Exercise brief: Beginning with the line that contains "The width and", copy each remaining line of the data below exactly.

Segment Start: Supplied information

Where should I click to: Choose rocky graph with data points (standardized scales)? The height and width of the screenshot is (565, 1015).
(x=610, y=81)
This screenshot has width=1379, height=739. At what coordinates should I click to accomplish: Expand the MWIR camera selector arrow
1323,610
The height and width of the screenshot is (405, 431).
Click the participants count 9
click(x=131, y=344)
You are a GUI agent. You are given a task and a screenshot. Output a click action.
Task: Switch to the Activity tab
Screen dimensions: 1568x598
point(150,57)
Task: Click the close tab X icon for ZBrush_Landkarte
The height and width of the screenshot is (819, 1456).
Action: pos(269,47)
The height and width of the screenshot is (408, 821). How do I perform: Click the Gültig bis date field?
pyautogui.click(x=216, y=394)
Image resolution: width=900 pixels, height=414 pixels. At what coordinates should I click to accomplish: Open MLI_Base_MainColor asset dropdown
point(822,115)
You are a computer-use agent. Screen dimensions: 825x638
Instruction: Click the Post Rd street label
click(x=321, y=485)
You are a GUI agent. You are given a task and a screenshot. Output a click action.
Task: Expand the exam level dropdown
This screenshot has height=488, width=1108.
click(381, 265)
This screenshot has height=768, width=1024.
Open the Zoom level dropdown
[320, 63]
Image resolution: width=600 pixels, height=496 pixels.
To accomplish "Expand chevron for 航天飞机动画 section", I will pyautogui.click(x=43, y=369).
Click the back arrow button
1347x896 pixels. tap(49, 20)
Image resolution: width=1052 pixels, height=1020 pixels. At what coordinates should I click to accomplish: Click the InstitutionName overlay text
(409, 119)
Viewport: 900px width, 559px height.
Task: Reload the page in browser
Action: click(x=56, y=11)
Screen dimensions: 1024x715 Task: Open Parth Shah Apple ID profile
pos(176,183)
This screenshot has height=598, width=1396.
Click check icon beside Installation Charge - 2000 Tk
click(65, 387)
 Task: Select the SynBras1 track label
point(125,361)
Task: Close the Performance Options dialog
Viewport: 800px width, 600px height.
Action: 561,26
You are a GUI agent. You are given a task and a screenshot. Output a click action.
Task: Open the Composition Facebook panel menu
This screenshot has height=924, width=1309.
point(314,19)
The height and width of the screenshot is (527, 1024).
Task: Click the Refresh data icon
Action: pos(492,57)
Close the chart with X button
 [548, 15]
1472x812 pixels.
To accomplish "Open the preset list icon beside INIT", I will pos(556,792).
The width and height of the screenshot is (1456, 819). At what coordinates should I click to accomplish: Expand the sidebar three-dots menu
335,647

Segment End: Supplied information

Exercise response:
The width and height of the screenshot is (1456, 819). At what coordinates should I click to accomplish: Expand the sidebar three-dots menu
335,647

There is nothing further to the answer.